### Directions
Starting with the line that holds "Where should I", repeat each line through the last one below, exactly. Pictures stay out.

### Records shown
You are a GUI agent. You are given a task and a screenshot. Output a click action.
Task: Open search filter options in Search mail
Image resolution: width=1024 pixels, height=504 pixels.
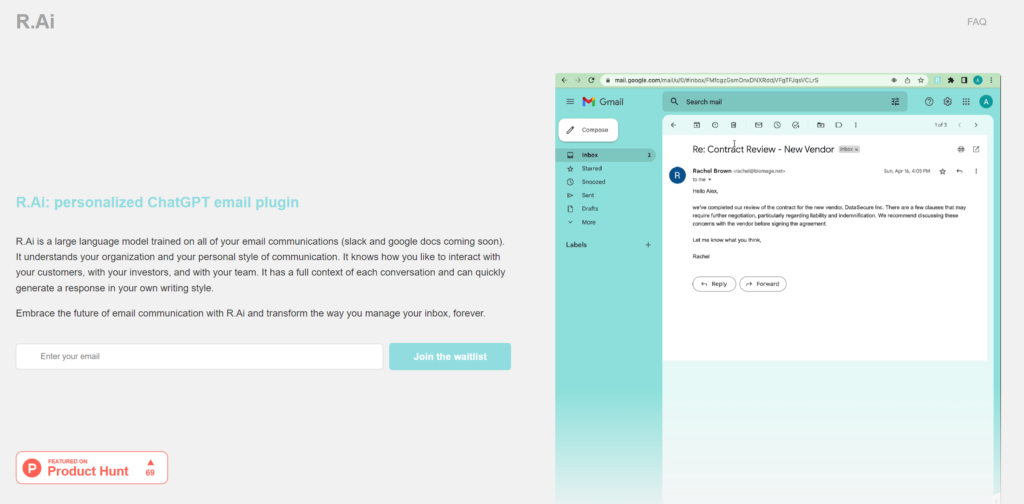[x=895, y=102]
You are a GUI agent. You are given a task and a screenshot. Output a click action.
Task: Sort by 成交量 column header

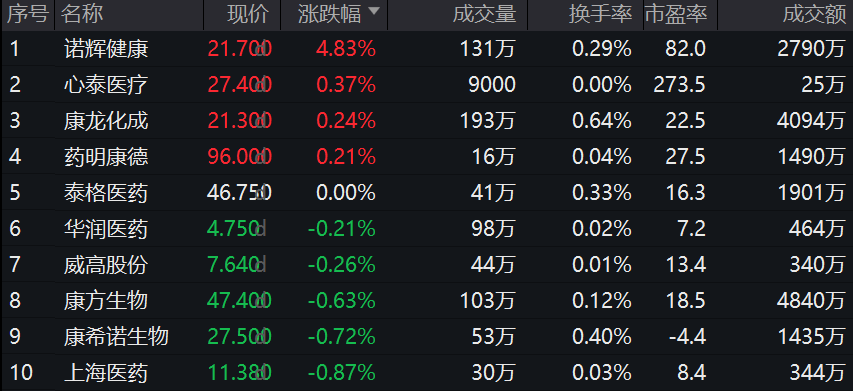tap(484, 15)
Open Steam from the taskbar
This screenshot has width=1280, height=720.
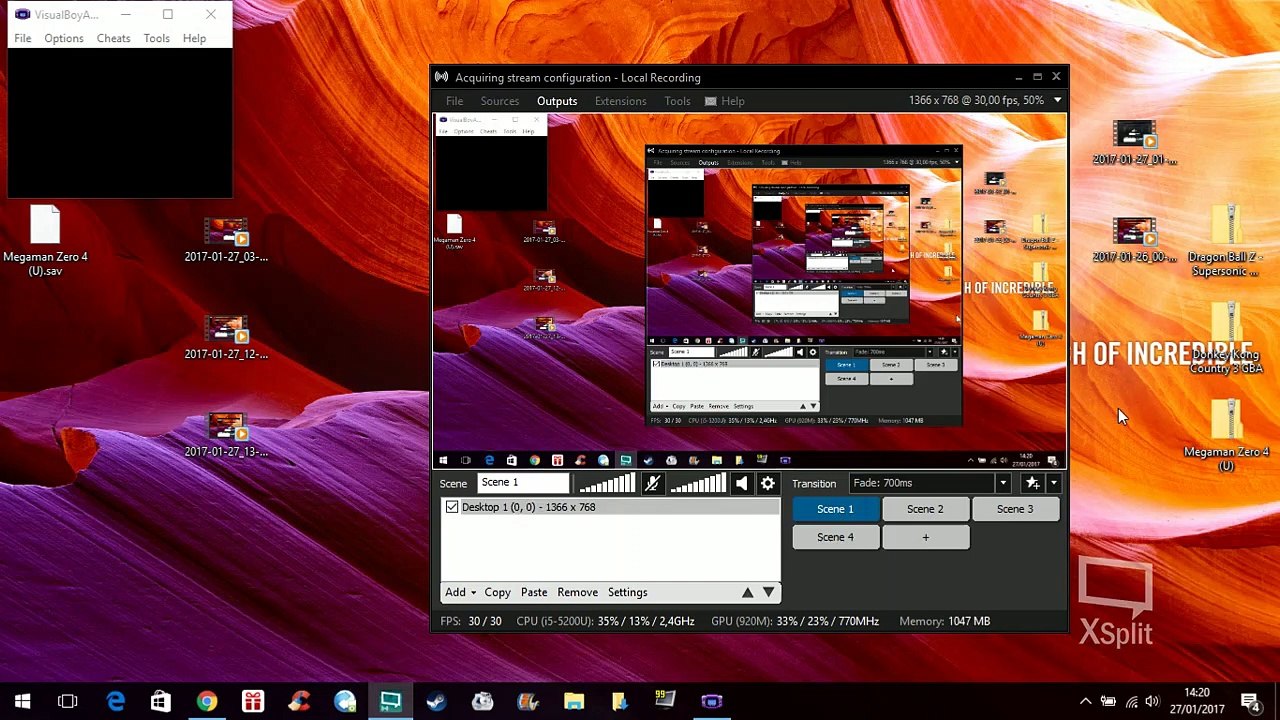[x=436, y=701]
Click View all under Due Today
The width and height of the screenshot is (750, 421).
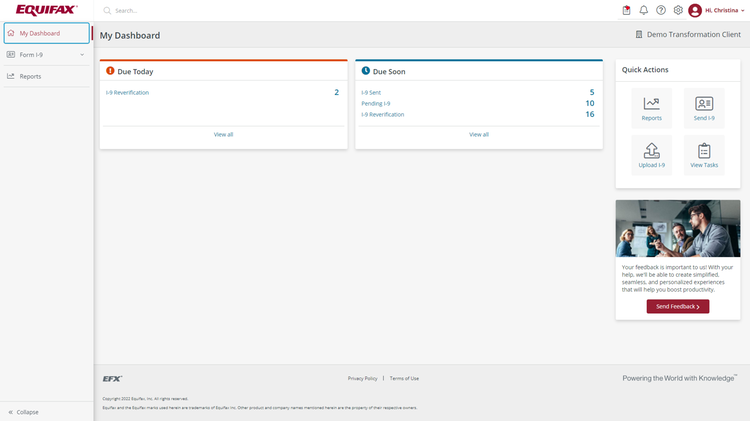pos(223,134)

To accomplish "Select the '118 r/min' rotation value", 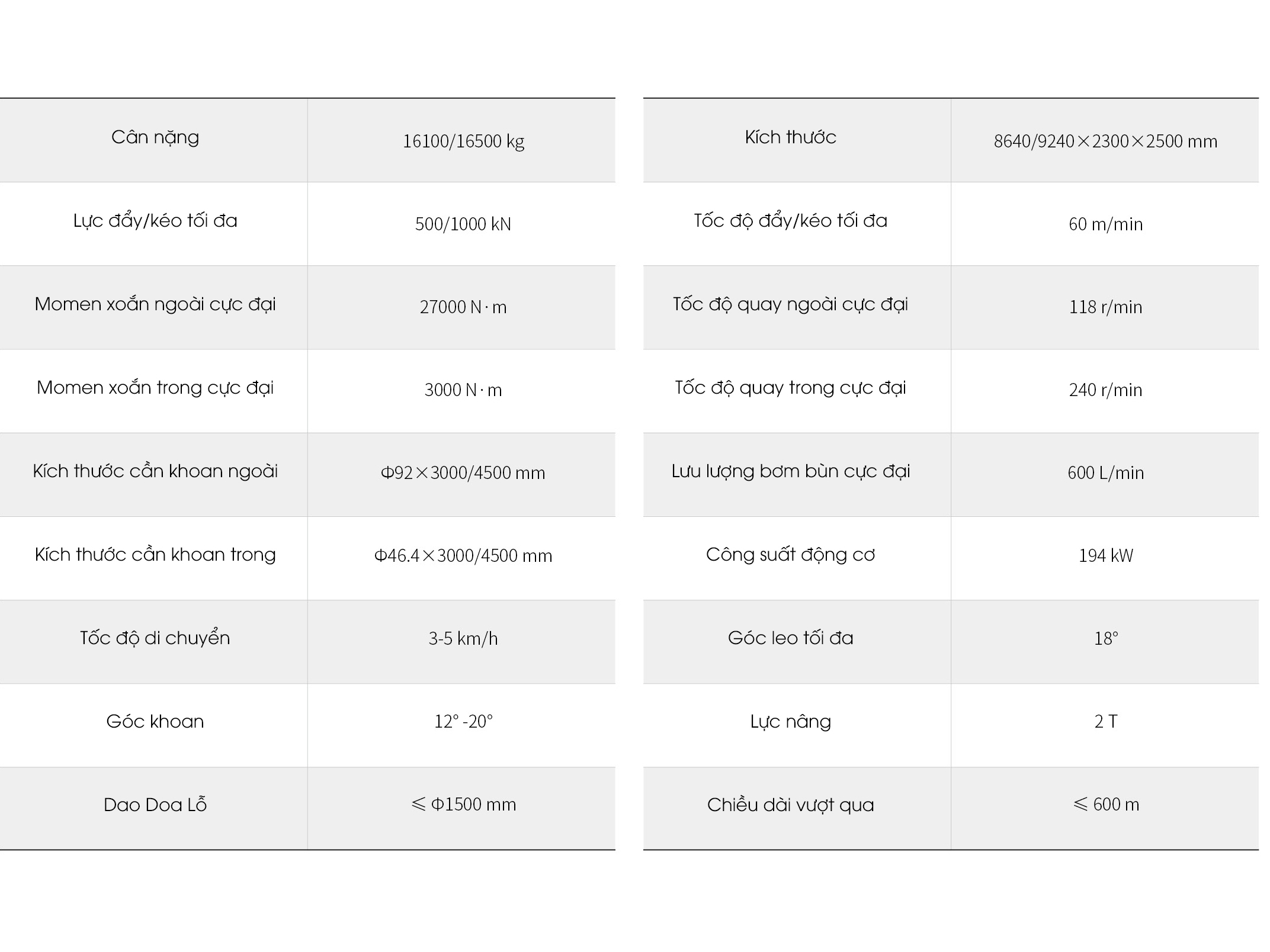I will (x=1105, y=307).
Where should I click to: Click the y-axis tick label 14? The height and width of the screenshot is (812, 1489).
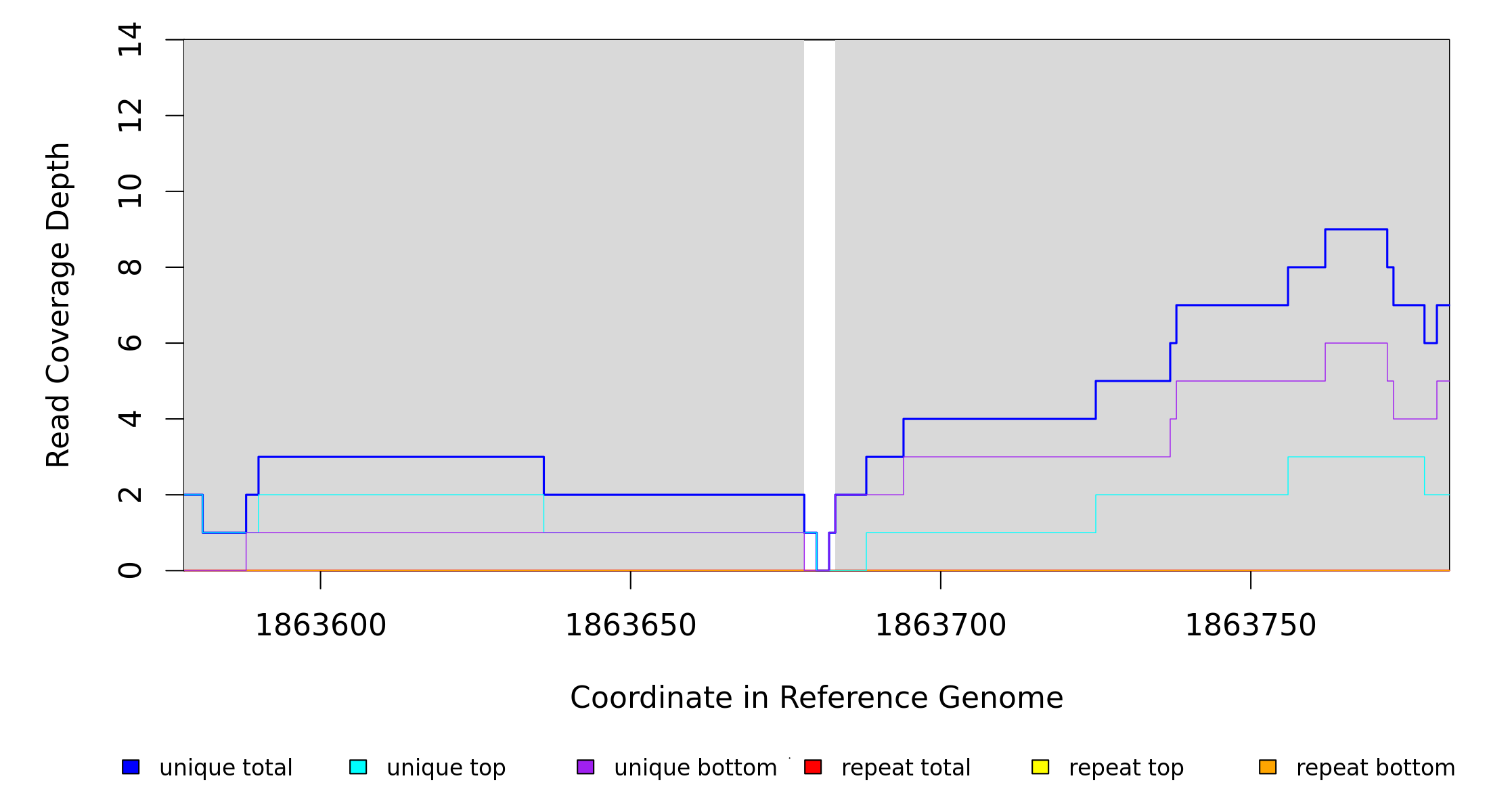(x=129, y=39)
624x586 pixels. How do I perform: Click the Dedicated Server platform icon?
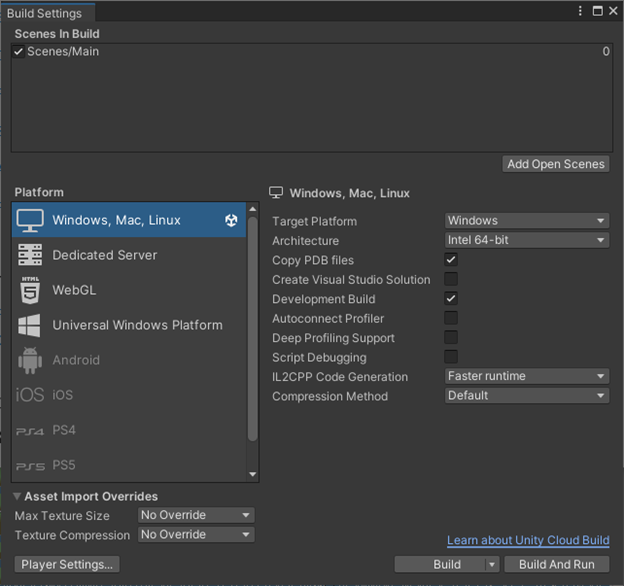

### Worked solution
Where should I click to: Click the y-axis tick label 14? The height and width of the screenshot is (812, 1489).
(x=129, y=39)
624x586 pixels. How do I perform: Click the Dedicated Server platform icon?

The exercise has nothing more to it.